### What to work on
Please copy out the lines in the entries that contain "computer".

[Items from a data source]
»»
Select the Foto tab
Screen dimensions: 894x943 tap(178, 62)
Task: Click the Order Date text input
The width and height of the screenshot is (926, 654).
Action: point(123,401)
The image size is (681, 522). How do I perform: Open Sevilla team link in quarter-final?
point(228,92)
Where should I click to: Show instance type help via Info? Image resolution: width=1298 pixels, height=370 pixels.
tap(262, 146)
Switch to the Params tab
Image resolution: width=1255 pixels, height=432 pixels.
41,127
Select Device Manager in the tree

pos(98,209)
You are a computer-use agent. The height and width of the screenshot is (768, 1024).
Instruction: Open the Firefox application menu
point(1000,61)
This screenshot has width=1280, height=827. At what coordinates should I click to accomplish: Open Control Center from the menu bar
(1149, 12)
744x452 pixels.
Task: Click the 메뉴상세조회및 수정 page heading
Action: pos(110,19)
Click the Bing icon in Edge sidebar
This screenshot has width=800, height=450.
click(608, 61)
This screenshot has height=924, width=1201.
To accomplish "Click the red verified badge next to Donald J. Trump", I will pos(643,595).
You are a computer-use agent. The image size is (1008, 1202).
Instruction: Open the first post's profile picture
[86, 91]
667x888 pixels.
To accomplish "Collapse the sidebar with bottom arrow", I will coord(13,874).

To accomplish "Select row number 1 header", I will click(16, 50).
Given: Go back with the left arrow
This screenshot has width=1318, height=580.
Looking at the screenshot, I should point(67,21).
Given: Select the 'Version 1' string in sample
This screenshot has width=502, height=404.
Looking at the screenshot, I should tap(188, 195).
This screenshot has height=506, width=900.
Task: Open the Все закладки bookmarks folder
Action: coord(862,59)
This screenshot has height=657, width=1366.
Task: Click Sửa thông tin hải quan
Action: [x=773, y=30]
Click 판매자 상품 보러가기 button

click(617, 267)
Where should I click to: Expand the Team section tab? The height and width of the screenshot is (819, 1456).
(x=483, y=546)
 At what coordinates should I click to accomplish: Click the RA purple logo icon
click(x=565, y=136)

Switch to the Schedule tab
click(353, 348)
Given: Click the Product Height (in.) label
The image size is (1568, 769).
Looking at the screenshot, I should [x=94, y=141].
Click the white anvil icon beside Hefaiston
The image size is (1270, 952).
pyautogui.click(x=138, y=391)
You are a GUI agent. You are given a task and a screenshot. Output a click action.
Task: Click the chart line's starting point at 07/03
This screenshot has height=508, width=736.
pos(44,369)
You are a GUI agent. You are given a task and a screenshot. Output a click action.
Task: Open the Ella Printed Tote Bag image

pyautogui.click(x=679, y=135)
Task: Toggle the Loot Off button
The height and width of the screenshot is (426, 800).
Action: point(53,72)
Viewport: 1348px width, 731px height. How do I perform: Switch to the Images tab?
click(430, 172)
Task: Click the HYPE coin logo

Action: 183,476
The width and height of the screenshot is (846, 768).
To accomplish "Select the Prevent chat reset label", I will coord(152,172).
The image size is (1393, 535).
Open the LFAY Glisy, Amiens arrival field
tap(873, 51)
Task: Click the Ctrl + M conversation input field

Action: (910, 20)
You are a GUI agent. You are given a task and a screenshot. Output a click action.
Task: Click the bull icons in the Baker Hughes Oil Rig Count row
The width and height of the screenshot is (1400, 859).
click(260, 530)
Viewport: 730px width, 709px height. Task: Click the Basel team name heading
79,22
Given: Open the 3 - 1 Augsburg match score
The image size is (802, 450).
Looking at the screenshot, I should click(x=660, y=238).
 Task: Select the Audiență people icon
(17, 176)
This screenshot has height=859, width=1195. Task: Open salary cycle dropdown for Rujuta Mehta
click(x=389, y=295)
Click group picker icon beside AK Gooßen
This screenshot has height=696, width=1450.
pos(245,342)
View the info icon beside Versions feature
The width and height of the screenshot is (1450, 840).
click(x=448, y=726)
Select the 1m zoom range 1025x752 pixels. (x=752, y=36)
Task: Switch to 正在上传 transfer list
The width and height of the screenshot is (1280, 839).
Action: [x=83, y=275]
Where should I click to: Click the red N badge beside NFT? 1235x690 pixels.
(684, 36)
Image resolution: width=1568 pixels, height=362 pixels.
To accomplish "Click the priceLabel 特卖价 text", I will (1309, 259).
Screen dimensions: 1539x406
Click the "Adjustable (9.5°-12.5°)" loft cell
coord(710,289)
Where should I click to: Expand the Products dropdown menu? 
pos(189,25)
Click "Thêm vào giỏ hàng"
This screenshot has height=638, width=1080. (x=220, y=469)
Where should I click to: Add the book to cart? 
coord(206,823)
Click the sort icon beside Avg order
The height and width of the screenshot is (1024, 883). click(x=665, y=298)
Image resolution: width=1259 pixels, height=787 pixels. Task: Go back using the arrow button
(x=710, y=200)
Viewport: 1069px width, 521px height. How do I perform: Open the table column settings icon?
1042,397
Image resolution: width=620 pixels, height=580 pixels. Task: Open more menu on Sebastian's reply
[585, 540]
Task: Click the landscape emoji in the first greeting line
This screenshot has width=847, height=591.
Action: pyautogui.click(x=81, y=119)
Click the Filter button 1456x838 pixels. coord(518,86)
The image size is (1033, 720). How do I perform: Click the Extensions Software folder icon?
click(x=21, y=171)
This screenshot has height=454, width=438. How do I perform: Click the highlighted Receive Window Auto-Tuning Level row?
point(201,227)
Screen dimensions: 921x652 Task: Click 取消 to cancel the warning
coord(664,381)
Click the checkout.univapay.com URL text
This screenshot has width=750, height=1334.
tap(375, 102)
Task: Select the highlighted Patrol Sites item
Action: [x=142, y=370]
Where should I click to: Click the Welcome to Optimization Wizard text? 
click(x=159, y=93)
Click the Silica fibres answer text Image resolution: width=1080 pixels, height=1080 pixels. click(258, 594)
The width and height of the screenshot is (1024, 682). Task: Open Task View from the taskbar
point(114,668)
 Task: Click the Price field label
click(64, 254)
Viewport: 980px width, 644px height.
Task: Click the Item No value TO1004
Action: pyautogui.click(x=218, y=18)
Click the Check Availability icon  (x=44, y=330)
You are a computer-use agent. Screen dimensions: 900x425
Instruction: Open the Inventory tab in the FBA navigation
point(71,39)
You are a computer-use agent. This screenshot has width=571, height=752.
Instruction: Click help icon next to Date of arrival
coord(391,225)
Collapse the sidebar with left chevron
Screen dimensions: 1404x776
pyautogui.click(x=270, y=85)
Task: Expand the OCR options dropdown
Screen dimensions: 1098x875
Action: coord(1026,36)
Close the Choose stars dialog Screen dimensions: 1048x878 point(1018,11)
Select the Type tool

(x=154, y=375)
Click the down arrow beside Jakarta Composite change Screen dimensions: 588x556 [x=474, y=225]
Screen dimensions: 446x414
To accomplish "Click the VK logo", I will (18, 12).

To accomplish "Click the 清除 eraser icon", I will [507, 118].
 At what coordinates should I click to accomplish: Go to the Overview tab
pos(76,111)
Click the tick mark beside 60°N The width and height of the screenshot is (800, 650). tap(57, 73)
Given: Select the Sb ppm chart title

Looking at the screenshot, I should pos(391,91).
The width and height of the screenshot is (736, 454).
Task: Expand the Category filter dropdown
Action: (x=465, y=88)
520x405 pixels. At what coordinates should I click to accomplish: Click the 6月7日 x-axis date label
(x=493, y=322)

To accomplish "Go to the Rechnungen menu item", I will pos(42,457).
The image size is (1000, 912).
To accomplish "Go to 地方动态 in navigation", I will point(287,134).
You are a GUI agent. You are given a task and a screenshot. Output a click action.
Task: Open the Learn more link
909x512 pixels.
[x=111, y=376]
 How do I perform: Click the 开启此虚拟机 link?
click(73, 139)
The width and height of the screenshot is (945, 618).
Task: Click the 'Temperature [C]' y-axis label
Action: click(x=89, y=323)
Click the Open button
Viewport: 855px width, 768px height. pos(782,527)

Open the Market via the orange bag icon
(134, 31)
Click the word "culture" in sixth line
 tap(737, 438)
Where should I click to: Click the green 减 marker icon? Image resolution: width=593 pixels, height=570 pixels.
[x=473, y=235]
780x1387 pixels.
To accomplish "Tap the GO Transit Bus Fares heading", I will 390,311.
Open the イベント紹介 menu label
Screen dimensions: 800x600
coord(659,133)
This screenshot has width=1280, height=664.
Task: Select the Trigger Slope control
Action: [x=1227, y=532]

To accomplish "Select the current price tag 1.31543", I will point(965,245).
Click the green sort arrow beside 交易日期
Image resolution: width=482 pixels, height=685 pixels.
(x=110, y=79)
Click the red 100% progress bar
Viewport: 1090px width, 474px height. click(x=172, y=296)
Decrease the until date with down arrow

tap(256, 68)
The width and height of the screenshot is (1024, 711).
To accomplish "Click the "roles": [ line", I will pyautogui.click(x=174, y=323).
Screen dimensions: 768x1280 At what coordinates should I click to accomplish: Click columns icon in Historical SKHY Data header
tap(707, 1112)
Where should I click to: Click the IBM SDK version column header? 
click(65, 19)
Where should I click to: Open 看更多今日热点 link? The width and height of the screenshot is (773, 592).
««
### Task response
You are a computer-use agent. The height and width of the screenshot is (768, 1024).
You are a computer-use agent. The image size is (1008, 1202).
You are a computer-use agent. Screen dimensions: 900x425
You are a computer-use agent. This screenshot has width=571, height=752.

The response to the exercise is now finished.